begin Data to process

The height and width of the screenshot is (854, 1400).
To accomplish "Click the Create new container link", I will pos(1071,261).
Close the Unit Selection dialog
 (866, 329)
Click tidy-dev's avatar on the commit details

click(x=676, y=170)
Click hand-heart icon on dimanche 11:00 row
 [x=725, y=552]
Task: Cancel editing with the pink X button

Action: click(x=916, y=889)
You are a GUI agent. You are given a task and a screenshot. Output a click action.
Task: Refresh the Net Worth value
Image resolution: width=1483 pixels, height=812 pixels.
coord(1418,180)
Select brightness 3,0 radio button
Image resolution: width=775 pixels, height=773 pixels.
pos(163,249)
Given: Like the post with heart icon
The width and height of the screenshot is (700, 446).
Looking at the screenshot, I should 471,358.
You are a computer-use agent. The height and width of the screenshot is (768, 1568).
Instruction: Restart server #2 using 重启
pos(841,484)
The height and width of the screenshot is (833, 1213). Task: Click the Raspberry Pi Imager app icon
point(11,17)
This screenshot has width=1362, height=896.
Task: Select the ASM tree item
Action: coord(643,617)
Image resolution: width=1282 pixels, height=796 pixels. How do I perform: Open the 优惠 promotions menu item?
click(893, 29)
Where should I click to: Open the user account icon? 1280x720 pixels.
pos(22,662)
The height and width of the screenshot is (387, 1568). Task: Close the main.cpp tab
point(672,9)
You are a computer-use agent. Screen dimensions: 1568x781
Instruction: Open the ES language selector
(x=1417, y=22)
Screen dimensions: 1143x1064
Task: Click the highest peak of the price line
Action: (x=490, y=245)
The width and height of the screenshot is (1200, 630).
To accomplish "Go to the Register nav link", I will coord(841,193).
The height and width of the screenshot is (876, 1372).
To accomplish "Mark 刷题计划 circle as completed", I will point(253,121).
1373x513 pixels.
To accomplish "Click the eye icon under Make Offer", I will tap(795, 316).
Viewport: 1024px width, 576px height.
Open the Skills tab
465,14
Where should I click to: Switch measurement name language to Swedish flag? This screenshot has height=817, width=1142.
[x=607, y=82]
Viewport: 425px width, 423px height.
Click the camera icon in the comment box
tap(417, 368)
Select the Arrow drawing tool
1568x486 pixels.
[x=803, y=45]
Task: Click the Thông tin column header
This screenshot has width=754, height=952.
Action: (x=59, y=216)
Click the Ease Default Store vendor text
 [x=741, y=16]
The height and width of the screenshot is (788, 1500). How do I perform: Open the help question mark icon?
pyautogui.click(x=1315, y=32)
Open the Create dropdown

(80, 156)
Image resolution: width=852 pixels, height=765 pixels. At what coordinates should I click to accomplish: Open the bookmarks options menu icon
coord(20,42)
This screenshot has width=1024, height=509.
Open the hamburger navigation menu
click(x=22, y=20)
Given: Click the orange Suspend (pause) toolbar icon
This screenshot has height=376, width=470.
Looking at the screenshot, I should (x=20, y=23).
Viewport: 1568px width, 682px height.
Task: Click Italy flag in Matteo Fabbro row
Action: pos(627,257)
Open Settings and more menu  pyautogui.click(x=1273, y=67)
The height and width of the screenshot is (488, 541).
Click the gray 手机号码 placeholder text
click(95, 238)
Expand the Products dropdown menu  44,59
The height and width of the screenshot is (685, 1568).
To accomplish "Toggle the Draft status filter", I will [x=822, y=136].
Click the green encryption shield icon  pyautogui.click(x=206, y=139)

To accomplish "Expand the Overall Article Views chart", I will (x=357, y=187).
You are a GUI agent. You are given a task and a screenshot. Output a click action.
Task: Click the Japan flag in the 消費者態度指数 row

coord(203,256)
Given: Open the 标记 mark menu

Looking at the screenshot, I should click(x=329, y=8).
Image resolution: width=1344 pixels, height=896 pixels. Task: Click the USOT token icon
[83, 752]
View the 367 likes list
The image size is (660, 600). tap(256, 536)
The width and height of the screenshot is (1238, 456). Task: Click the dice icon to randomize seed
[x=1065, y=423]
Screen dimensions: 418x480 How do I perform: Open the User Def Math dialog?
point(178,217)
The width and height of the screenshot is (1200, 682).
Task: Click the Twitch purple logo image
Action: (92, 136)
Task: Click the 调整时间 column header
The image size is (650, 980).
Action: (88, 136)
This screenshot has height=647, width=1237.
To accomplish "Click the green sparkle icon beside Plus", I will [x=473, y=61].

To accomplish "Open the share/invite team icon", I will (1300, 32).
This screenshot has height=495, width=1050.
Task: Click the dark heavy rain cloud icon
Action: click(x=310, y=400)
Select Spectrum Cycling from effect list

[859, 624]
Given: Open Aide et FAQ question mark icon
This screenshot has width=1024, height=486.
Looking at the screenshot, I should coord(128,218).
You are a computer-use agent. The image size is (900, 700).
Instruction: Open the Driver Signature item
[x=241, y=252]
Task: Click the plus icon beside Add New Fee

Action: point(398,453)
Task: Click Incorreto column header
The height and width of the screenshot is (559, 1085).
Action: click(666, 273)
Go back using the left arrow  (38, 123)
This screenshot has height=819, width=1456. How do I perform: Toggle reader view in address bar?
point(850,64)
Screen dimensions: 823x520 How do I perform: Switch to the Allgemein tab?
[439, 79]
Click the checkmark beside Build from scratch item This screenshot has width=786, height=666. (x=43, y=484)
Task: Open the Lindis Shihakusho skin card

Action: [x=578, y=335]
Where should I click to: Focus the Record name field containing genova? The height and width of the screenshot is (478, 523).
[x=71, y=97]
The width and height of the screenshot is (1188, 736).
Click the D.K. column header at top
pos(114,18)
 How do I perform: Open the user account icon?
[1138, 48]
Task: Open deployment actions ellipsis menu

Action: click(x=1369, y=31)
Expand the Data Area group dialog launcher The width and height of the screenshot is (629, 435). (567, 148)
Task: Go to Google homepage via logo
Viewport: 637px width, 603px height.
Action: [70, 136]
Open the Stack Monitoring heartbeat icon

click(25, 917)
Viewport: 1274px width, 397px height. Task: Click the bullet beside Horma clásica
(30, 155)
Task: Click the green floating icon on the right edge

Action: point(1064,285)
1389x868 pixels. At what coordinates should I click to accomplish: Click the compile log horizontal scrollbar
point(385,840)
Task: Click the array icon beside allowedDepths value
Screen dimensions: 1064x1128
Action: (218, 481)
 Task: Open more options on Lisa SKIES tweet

end Data to process

Write out every item above word for word, line by line.

**Answer to this task:**
The height and width of the screenshot is (854, 1400).
To accomplish "Click the Create new container link", I will pos(1071,261).
Close the Unit Selection dialog
 (866, 329)
Click tidy-dev's avatar on the commit details

click(x=676, y=170)
Click hand-heart icon on dimanche 11:00 row
 [x=725, y=552]
Task: Cancel editing with the pink X button

Action: click(x=916, y=889)
You are a GUI agent. You are given a task and a screenshot. Output a click action.
Task: Refresh the Net Worth value
Image resolution: width=1483 pixels, height=812 pixels.
coord(1418,180)
Select brightness 3,0 radio button
Image resolution: width=775 pixels, height=773 pixels.
pos(163,249)
Given: Like the post with heart icon
The width and height of the screenshot is (700, 446).
Looking at the screenshot, I should 471,358.
You are a computer-use agent. The height and width of the screenshot is (768, 1568).
Instruction: Restart server #2 using 重启
pos(841,484)
The height and width of the screenshot is (833, 1213). Task: Click the Raspberry Pi Imager app icon
point(11,17)
This screenshot has width=1362, height=896.
Task: Select the ASM tree item
Action: coord(643,617)
Image resolution: width=1282 pixels, height=796 pixels. How do I perform: Open the 优惠 promotions menu item?
click(893, 29)
Where should I click to: Open the user account icon? 1280x720 pixels.
pos(22,662)
The height and width of the screenshot is (387, 1568). Task: Close the main.cpp tab
point(672,9)
You are a computer-use agent. Screen dimensions: 1568x781
Instruction: Open the ES language selector
(x=1417, y=22)
Screen dimensions: 1143x1064
Task: Click the highest peak of the price line
Action: (x=490, y=245)
The width and height of the screenshot is (1200, 630).
To accomplish "Go to the Register nav link", I will coord(841,193).
The height and width of the screenshot is (876, 1372).
To accomplish "Mark 刷题计划 circle as completed", I will point(253,121).
1373x513 pixels.
To accomplish "Click the eye icon under Make Offer", I will tap(795, 316).
Viewport: 1024px width, 576px height.
Open the Skills tab
465,14
Where should I click to: Switch measurement name language to Swedish flag? This screenshot has height=817, width=1142.
[x=607, y=82]
Viewport: 425px width, 423px height.
Click the camera icon in the comment box
tap(417, 368)
Select the Arrow drawing tool
1568x486 pixels.
[x=803, y=45]
Task: Click the Thông tin column header
This screenshot has width=754, height=952.
Action: (x=59, y=216)
Click the Ease Default Store vendor text
 [x=741, y=16]
The height and width of the screenshot is (788, 1500). How do I perform: Open the help question mark icon?
pyautogui.click(x=1315, y=32)
Open the Create dropdown

(80, 156)
Image resolution: width=852 pixels, height=765 pixels. At what coordinates should I click to accomplish: Open the bookmarks options menu icon
coord(20,42)
This screenshot has width=1024, height=509.
Open the hamburger navigation menu
click(x=22, y=20)
Given: Click the orange Suspend (pause) toolbar icon
This screenshot has height=376, width=470.
Looking at the screenshot, I should (x=20, y=23).
Viewport: 1568px width, 682px height.
Task: Click Italy flag in Matteo Fabbro row
Action: pos(627,257)
Open Settings and more menu  pyautogui.click(x=1273, y=67)
The height and width of the screenshot is (488, 541).
Click the gray 手机号码 placeholder text
click(95, 238)
Expand the Products dropdown menu  44,59
The height and width of the screenshot is (685, 1568).
To accomplish "Toggle the Draft status filter", I will [x=822, y=136].
Click the green encryption shield icon  pyautogui.click(x=206, y=139)

To accomplish "Expand the Overall Article Views chart", I will (x=357, y=187).
You are a GUI agent. You are given a task and a screenshot. Output a click action.
Task: Click the Japan flag in the 消費者態度指数 row

coord(203,256)
Given: Open the 标记 mark menu

Looking at the screenshot, I should click(x=329, y=8).
Image resolution: width=1344 pixels, height=896 pixels. Task: Click the USOT token icon
[83, 752]
View the 367 likes list
The image size is (660, 600). tap(256, 536)
The width and height of the screenshot is (1238, 456). Task: Click the dice icon to randomize seed
[x=1065, y=423]
Screen dimensions: 418x480 How do I perform: Open the User Def Math dialog?
point(178,217)
The width and height of the screenshot is (1200, 682).
Task: Click the Twitch purple logo image
Action: (92, 136)
Task: Click the 调整时间 column header
The image size is (650, 980).
Action: (88, 136)
This screenshot has height=647, width=1237.
To accomplish "Click the green sparkle icon beside Plus", I will [x=473, y=61].

To accomplish "Open the share/invite team icon", I will (1300, 32).
This screenshot has height=495, width=1050.
Task: Click the dark heavy rain cloud icon
Action: click(x=310, y=400)
Select Spectrum Cycling from effect list

[859, 624]
Given: Open Aide et FAQ question mark icon
This screenshot has width=1024, height=486.
Looking at the screenshot, I should coord(128,218).
You are a computer-use agent. The image size is (900, 700).
Instruction: Open the Driver Signature item
[x=241, y=252]
Task: Click the plus icon beside Add New Fee

Action: point(398,453)
Task: Click Incorreto column header
The height and width of the screenshot is (559, 1085).
Action: click(666, 273)
Go back using the left arrow  (38, 123)
This screenshot has height=819, width=1456. How do I perform: Toggle reader view in address bar?
point(850,64)
Screen dimensions: 823x520 How do I perform: Switch to the Allgemein tab?
[439, 79]
Click the checkmark beside Build from scratch item This screenshot has width=786, height=666. (x=43, y=484)
Task: Open the Lindis Shihakusho skin card

Action: [x=578, y=335]
Where should I click to: Focus the Record name field containing genova? The height and width of the screenshot is (478, 523).
[x=71, y=97]
The width and height of the screenshot is (1188, 736).
Click the D.K. column header at top
pos(114,18)
 How do I perform: Open the user account icon?
[1138, 48]
Task: Open deployment actions ellipsis menu

Action: click(x=1369, y=31)
Expand the Data Area group dialog launcher The width and height of the screenshot is (629, 435). (567, 148)
Task: Go to Google homepage via logo
Viewport: 637px width, 603px height.
Action: [70, 136]
Open the Stack Monitoring heartbeat icon

click(25, 917)
Viewport: 1274px width, 397px height. Task: Click the bullet beside Horma clásica
(30, 155)
Task: Click the green floating icon on the right edge

Action: point(1064,285)
1389x868 pixels. At what coordinates should I click to accomplish: Click the compile log horizontal scrollbar
point(385,840)
Task: Click the array icon beside allowedDepths value
Screen dimensions: 1064x1128
Action: (218, 481)
 Task: Open more options on Lisa SKIES tweet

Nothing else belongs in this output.